THE PROBLEM. Give as output the line that contains "Instruction: Click the", followed by every remaining line of the entries, unchanged and with nothing added.

DATA FOR THIS TASK.
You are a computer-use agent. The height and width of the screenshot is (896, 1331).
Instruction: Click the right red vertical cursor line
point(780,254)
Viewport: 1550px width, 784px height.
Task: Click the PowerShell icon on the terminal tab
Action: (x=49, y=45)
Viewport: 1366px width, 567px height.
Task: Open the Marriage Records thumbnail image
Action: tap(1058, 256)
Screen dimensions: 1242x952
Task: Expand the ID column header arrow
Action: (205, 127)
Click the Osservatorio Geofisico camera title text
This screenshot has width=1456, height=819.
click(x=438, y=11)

YOUR SOLUTION.
Instruction: Click the right red vertical cursor line
point(780,254)
Viewport: 1550px width, 784px height.
Task: Click the PowerShell icon on the terminal tab
Action: (x=49, y=45)
Viewport: 1366px width, 567px height.
Task: Open the Marriage Records thumbnail image
Action: tap(1058, 256)
Screen dimensions: 1242x952
Task: Expand the ID column header arrow
Action: (205, 127)
Click the Osservatorio Geofisico camera title text
This screenshot has width=1456, height=819.
click(x=438, y=11)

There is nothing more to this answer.